Debt-ridden Midlands consumer-finance group Homebuy plunged into administration owing around £100 million, The Birmingham Post can reveal today.
The news comes as the furious boss of one of the region's best-known advertising agencies said the collapse finished his business when it was hit by an unpaid sum of more than £250,000.
It has also emerged that Aim-listed Homebuy's shareholders are unlikely to receive a return on their investment.
The Aldridge-based business called in administrators PricewaterhouseCoopers last month in the wake of a failed bid to secure refinancing, put in some quarters at around £50 million, from its banks.

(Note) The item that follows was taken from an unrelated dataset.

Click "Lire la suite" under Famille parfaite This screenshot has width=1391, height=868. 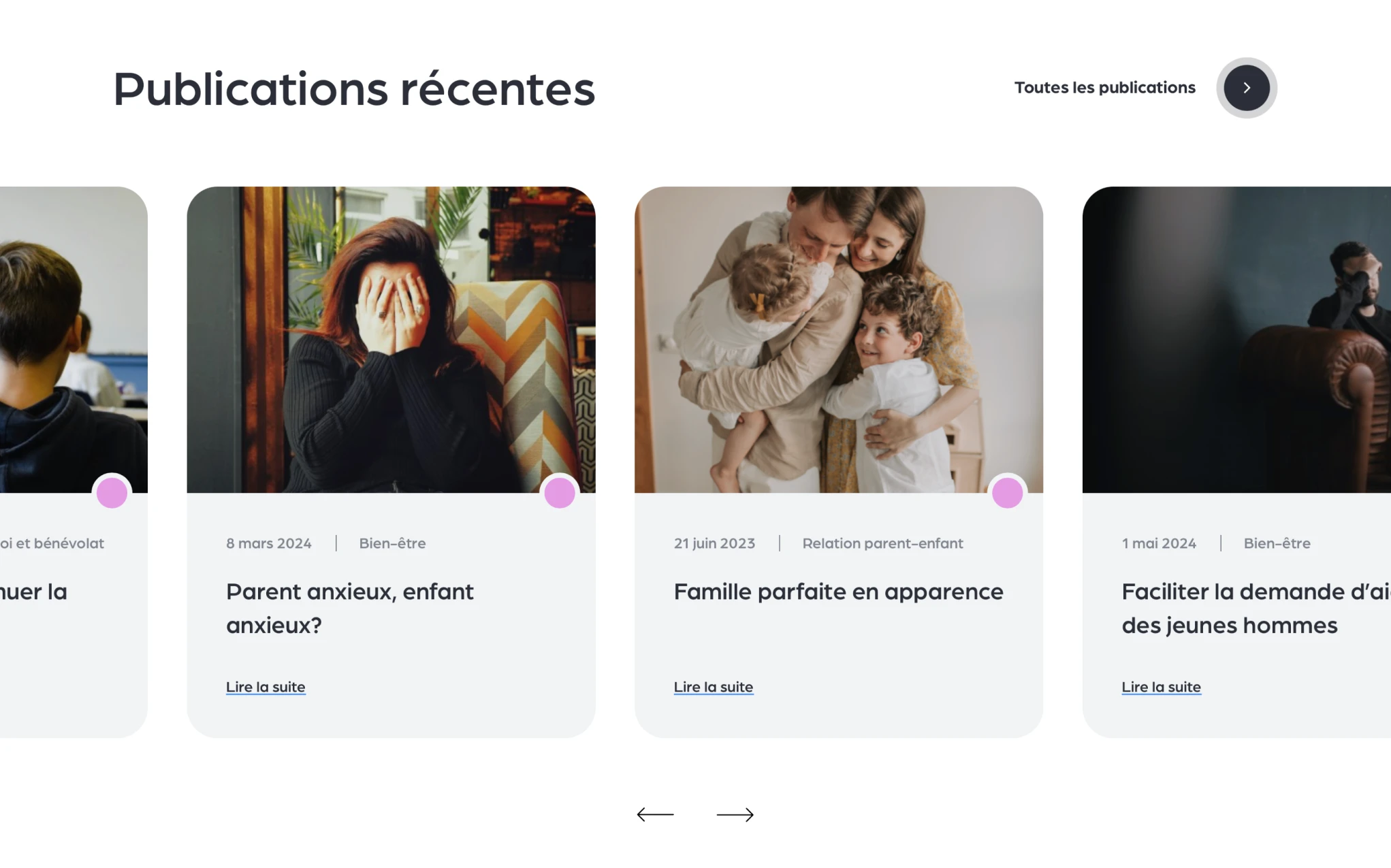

One of PwC's joint administrators Rob Hunt said it was hoped to attract a new investor or sell the business as a going concern. Three to four interested parties were in discussions this week.
He said Homebuy owed banks £75 million and its general body of hundreds of creditors a further £25 million.
A PwC spokesman said: "Since the date of their appointment, the joint administrators have been seeking to stabilise the group and explore expressions of interest in the business and assets under their control.
"However, based on the level of interest to date the joint administrators do not anticipate a return to the group's shareholders."
Homebuy - which also has an office at Shirley - hires out electrical equipment such as plasma TVs on a rent-to-buy-basis.
The group's unaudited 2005/06 turnover was £93 million and it employs around 1,500 staff throughout the UK with 100 in the Midlands.
The group has around 100,000 UK customers but faced spiralling debts.
The appointment of administrators on September 15 came after the suspension of shares on August 10 and the "inability of the group to secure additional finding to allow ongoing trading", PwC said.
Homebuy's results for the year to April 2006 were strong, with turnover up 208 per cent to £92.91 million, gross profit up 232 per cent to £69.51 million and pretax profit up by 347 per cent to £12.52 million.
However less than eight weeks later, the group went into administration, and now shareholders are calling for a probe into the collapse.
An angry former boss with Coleshill-based advertising agency Bertram Gough backed calls for an inquiry - saying the failure killed the business he jointly set up 16 years ago. A new operation, run by a former colleague, has now been launched.
Former Bertram Gough chief executive Robert Bertram said: "Homebuy was a major client and when it went into administration owing us in excess of £250,000, which we couldn't sustain, we had to call in the administrators.
"Psychologically, I feel like I have been harmed and financially I've lost my business and my income. I'm very angry, and very disappointed.
"I think there should be an inquiry. It won't help me but at least we'd know how this situation came about."
In a further twist, the business and assets of Bertram Gough were almost at once snapped up by James Hobday, a former director with the company.
Mr Hobday said the business has had been relaunched as BG Communications until the end of the year when it would be rebranded.
Twelve members of Bertram Gough's staff had been retained although five former employees were made redundant.
Matt Hardy, of Poppleton & Appleby, was appointed joint administrator after Bertram Gough ran into trouble.
He said "The business and assets of Bertram Gough Communications have been sold to B G Communications, as a going concern.
"We are still investigating the financial position of the company and it is currently too early to comment on the liabilities and the prospects for creditors."
A spokesman for AIM declined to comment on Homebuy, saying said the market never commented on individual companies.
Nobody would comment directly for Homebuy.